*** Opening of Exercise input ***

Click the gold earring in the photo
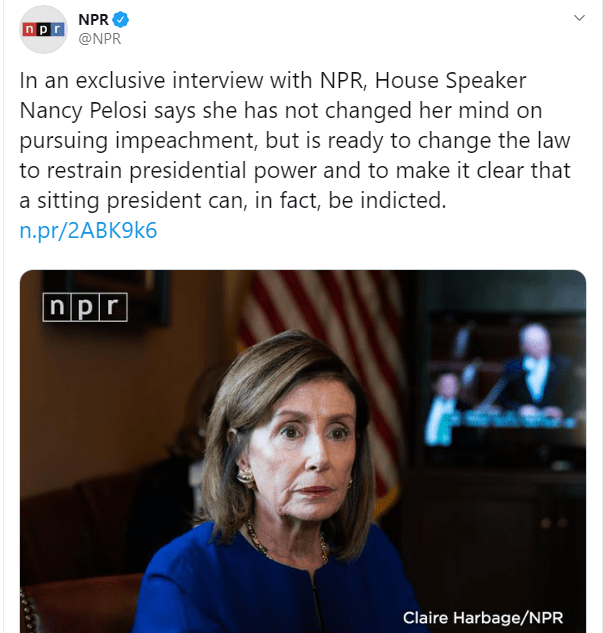This screenshot has height=633, width=603. pos(245,477)
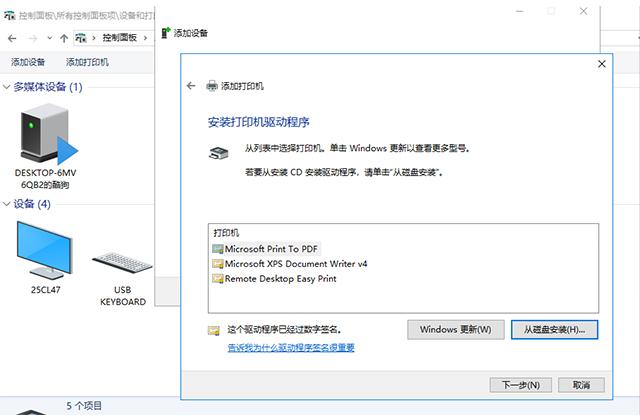The width and height of the screenshot is (640, 420).
Task: Open the recent locations dropdown arrow
Action: 49,38
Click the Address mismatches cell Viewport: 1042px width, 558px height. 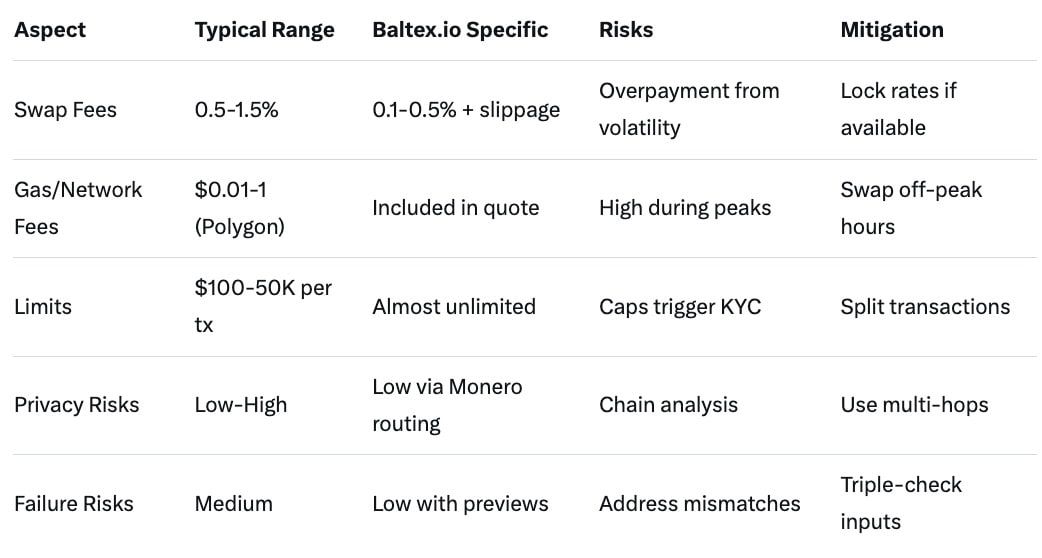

*** Close of Exercise input ***

> Problem statement: Could you please write out the entries exactly as they are, with every picture left out?

> Written solution:
Click the gold earring in the photo
This screenshot has height=633, width=603. pos(245,477)
The width and height of the screenshot is (640, 420).
Task: Open the recent locations dropdown arrow
Action: 49,38
Click the Address mismatches cell Viewport: 1042px width, 558px height. 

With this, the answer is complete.